Энгельс писал, что «у животных способность к сознательным, планируемым действиям развилась в соответствии с развитием нервной системы, и достигла у млекопитающих уже достаточно высокой степени». Обратим внимание, что способность к сознанию и планомерности действия у животных по Энгельсу положена рядом. Это важно: усложнение нервной системы в эволюции происходило с повышением необходимости психофизиологической регуляции поведения организмов в изменяющихся условиях среды. Появилось то, то мы сейчас называем сознанием (интересно, что ни Платон, ни Аристотель не знали понятия сознания; оно возникло только в средние века).
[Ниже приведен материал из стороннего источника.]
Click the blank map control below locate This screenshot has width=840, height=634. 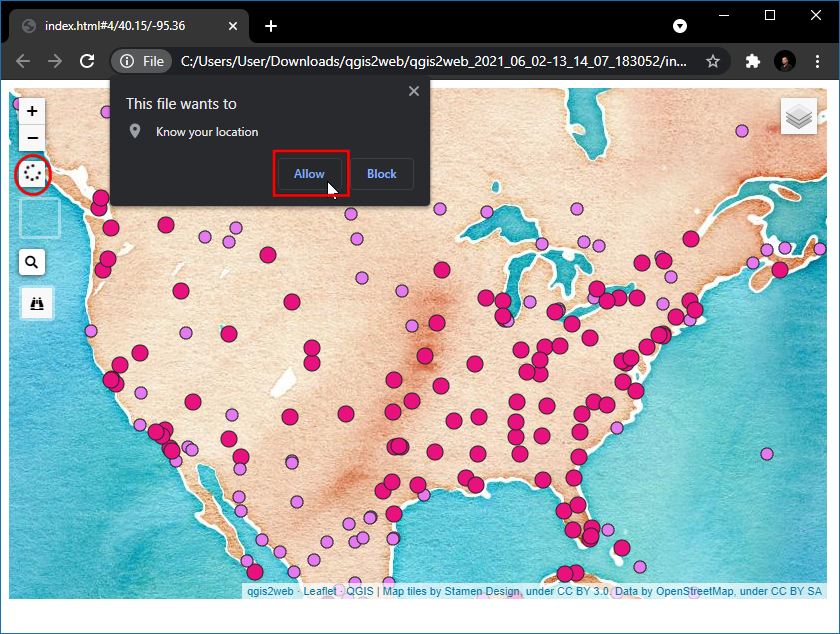click(x=40, y=218)
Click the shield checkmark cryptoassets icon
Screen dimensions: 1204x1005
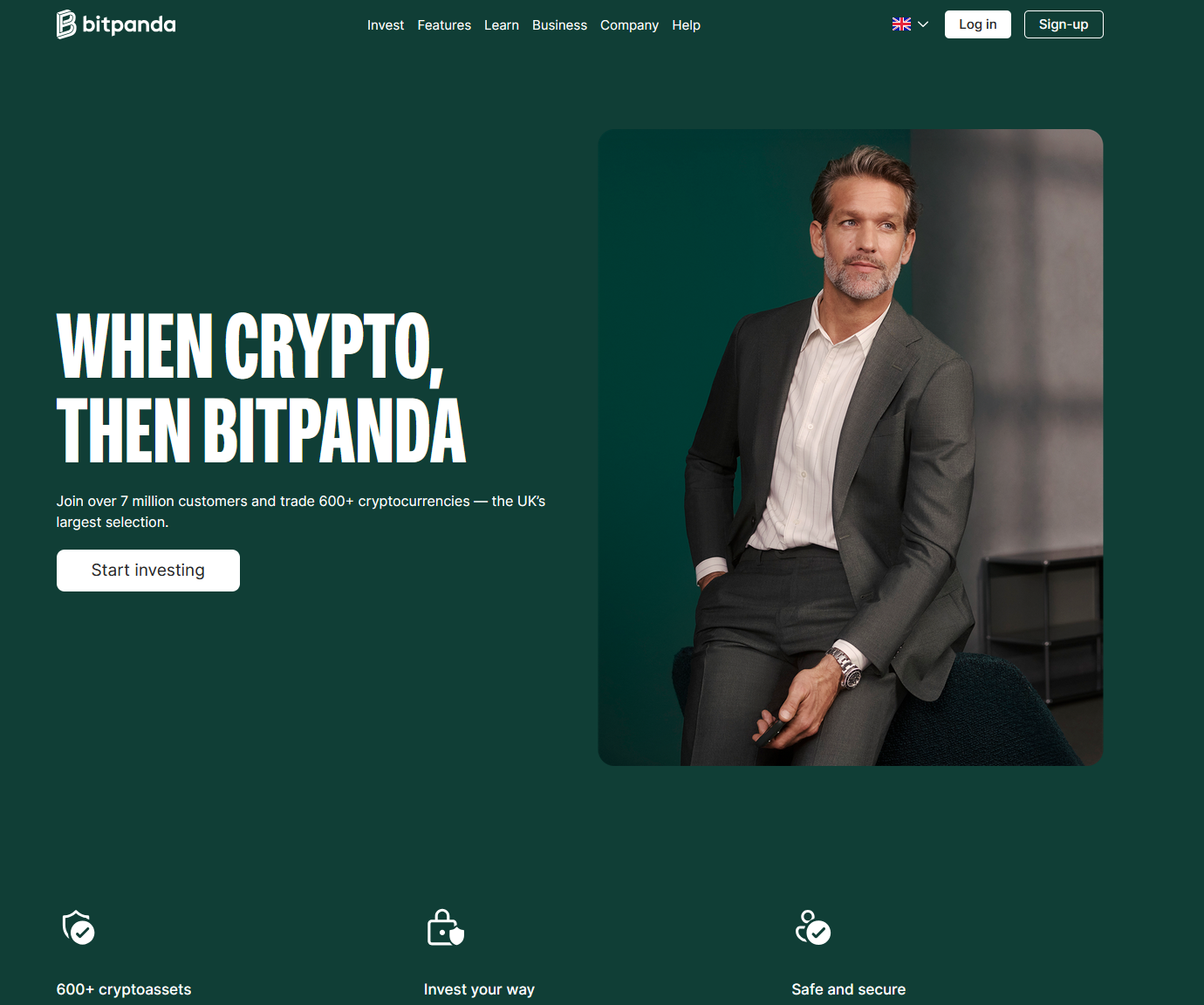(x=79, y=927)
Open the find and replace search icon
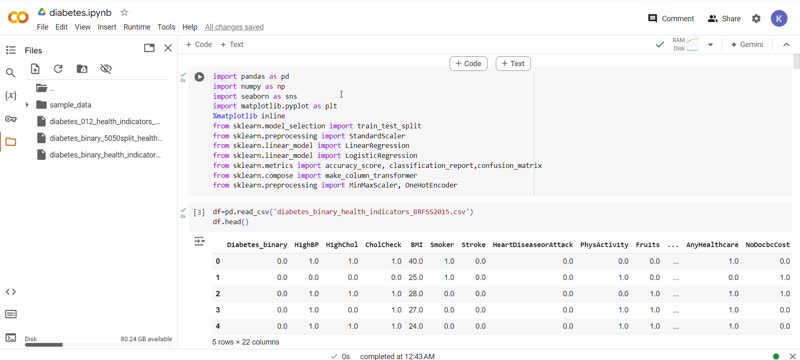 [x=10, y=73]
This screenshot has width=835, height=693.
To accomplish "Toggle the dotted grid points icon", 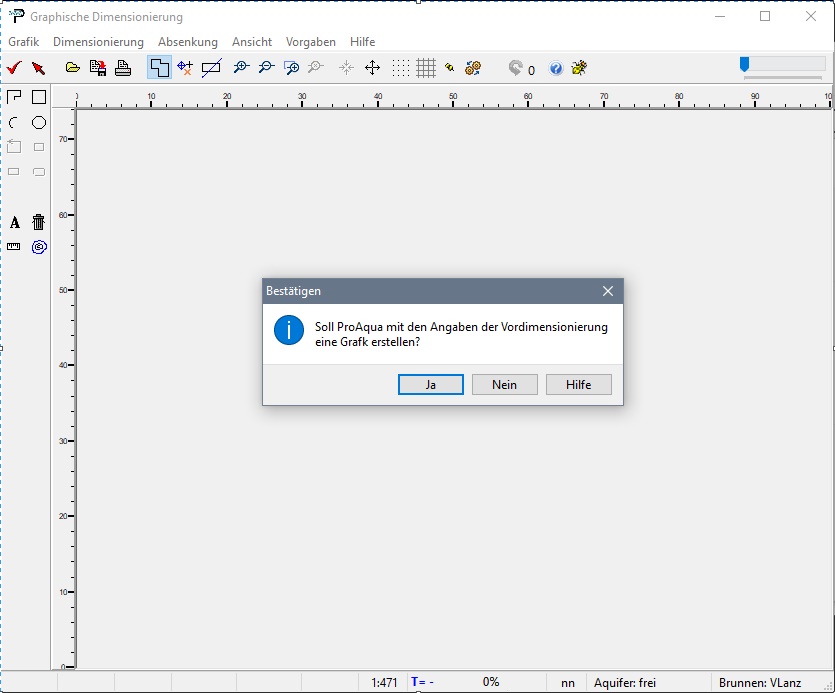I will (400, 68).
Сознание – это выделение, идентификация, вычленение субъекта опыта из общего ряда событий, собственных действий и действий других индивидов, а планирование – это заблаговременное упреждение раздражителей, воздействующих на данного субъекта или ситуацию. Сюда добавляется развитая память, способность к концентрации внимания, развитие эмоциональной сферы регулирования поведения (мышление – это также поведение, это одна из его форм). Это те составные части, которые знаменуют развитие от простого к сложному на высшем этапе эволюции животных: появлении приматов.
Нам представляется, что убедительным примером целенаправленных действий стали наши опыты по изучению реакции взаимодействия у высших и низших обезьян. Отметим, что здесь можно установить у партнеров явное развитие функции самосознания – важнейшей атрибутивной черты сознания. Петровский пишет, что точка зрения на процесс мышления, которая полностью отрицает предвосхищение в ходе решения задачи, получила очень широкое распространение в связи с развитием кибернетического подхода к мышлению. Она состоит в том, что по ходу мыслительного процесса надо перебрать один за другим все признаки соответствующего объекта и в результате выбрать из них лишь необходимые для решения. На самом же деле, пишет он, по ходу мышления хотя бы в минимальной степени предвосхищается, какой именно признак рассматриваемого объекта будет вычленен, проанализирован и обобщен. Трудно не согласиться с этой оценкой автора, но даже эта позиция, на наш взгляд, упрощает вопрос. В действительности нет «бесцельной» деятельности. Именно потому мы здесь все время говорим о целеустремленном индивиде. Согласно нашей концепции интеллекта, решение любой задачи формируется с конца, с Образа цели. Под его эгидой в образном плане поведения структурируется весь процесс решения. Именно поэтому важнейшее значение приобретает функция планирования. Без функции планирования нет интеллекта. Впрочем, речь не идет о каком-то законченном плане. Наполеон любил говорить о себе, что никогда не имел планов военных операций, и, несмотря на это, сам же всячески подчеркивал, что война должна быть «методической». В чем тут дело? Теплов объясняет это так: Наполеон, предпринимая операцию или даже готовясь к ней, не имел сколько-нибудь определенного, одного плана, но зато он имел несколько возможных планов.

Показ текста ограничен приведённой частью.